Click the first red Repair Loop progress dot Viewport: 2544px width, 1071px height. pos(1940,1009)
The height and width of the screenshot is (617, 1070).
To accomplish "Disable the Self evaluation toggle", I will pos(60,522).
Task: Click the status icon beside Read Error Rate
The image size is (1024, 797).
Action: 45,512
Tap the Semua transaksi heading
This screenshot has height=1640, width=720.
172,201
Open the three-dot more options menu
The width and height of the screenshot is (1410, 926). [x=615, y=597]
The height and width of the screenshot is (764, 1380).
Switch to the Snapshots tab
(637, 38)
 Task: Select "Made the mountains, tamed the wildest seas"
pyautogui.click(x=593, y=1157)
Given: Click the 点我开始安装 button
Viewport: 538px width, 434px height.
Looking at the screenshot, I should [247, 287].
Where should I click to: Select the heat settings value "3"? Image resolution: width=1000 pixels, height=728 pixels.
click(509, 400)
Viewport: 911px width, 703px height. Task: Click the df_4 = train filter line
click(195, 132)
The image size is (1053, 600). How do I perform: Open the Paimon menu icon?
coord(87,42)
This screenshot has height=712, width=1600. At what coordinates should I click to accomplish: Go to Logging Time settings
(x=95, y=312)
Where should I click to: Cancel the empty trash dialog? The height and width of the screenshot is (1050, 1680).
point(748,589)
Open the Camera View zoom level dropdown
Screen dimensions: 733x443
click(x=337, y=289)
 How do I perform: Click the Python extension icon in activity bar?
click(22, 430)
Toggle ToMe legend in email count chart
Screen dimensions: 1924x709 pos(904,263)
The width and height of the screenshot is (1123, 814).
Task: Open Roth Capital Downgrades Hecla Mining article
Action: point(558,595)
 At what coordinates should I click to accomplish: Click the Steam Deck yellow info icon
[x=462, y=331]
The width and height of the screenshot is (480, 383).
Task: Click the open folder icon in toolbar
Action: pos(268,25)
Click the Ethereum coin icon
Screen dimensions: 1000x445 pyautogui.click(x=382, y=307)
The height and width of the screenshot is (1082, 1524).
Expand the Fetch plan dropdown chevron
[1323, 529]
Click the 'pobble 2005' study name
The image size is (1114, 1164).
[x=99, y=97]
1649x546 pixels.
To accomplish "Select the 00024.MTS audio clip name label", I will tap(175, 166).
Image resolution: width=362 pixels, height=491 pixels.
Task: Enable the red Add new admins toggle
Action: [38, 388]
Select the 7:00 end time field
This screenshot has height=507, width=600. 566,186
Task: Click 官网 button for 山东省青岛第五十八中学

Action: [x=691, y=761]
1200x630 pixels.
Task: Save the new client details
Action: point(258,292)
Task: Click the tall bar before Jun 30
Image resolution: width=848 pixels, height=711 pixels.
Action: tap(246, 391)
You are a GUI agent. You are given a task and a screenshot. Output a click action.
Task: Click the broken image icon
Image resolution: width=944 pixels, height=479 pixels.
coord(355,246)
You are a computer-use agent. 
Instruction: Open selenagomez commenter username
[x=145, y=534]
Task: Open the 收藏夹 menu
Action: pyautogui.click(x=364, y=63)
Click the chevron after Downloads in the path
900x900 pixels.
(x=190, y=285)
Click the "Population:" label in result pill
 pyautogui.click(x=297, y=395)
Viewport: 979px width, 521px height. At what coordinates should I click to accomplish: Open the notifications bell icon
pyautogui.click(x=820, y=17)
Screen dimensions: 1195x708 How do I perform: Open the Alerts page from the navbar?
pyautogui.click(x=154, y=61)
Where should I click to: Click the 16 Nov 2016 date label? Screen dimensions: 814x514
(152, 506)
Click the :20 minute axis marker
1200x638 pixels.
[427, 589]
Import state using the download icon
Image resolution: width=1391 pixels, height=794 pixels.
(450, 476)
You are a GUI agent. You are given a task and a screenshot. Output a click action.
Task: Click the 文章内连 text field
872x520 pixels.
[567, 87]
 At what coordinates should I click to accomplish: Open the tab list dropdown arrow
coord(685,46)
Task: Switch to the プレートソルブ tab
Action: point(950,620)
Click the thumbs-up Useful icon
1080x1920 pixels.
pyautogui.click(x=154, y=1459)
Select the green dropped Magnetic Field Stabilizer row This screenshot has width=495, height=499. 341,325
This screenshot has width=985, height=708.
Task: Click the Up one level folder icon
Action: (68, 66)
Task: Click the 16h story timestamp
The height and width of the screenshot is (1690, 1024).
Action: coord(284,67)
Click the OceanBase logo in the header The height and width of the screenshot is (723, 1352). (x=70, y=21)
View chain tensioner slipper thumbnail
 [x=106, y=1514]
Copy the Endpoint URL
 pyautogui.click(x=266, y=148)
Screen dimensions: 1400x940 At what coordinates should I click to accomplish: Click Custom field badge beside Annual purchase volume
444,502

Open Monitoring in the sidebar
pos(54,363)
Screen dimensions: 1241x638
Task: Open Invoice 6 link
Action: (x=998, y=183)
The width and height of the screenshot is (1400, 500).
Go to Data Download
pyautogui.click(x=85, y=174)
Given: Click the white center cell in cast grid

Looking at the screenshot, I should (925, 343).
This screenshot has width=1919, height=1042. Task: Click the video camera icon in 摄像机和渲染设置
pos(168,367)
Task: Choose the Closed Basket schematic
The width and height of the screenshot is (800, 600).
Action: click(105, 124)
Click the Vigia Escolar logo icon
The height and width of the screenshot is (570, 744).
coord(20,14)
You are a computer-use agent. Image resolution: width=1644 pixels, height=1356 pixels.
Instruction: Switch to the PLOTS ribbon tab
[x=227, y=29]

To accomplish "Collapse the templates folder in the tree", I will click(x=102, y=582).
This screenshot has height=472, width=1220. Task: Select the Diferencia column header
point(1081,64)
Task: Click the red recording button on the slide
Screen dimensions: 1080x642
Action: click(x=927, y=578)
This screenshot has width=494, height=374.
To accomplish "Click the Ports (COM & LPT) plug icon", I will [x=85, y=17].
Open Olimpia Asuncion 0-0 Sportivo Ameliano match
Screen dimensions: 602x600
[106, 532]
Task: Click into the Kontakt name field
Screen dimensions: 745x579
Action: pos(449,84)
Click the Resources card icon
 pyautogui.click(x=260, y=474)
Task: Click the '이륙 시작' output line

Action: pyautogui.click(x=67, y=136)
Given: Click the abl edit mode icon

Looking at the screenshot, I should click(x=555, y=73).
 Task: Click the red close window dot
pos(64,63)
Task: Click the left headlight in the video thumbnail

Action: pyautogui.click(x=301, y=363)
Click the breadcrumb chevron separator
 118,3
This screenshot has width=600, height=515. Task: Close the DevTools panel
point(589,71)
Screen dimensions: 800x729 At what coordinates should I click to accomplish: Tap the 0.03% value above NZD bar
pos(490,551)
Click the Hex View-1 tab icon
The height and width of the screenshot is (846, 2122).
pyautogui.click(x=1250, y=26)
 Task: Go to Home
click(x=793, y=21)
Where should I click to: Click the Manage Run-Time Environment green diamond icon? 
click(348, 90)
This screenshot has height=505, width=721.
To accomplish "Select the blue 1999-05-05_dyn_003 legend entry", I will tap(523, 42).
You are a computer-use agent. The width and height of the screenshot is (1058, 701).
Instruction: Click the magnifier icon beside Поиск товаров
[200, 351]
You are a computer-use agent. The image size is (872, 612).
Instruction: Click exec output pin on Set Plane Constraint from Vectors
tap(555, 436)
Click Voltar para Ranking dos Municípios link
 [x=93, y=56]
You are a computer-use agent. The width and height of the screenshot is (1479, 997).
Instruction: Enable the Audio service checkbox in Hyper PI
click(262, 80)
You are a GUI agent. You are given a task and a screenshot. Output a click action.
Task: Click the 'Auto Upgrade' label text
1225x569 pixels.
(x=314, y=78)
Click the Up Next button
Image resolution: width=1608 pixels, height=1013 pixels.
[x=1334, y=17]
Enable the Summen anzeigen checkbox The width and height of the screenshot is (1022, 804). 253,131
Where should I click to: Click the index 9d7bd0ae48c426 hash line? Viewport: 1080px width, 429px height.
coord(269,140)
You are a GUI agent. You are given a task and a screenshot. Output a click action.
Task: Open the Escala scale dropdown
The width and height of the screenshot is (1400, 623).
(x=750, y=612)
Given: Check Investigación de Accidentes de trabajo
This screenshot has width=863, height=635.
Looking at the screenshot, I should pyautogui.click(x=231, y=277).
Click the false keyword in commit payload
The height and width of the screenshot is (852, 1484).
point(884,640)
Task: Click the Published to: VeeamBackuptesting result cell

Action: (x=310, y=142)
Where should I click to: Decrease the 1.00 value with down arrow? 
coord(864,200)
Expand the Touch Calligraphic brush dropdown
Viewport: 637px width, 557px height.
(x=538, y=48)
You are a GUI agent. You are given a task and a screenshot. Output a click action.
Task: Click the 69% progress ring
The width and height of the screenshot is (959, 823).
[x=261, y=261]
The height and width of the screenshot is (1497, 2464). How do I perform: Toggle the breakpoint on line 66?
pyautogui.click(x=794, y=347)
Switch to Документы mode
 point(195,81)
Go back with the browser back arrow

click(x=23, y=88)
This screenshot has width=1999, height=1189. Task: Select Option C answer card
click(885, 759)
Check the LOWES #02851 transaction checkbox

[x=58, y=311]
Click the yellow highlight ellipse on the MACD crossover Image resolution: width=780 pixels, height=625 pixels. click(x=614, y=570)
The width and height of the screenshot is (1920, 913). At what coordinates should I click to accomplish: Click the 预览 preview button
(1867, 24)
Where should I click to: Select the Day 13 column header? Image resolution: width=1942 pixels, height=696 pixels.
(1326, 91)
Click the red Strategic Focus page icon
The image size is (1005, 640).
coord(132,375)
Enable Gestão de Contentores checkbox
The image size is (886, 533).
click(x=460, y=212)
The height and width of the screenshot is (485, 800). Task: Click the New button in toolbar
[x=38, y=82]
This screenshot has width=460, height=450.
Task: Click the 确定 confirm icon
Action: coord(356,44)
________
**WHAT YOU HAVE TO DO:**
Check each line of the records for the string "computer" and state how many lines contain it. Give only the number.

**RESPONSE:**
5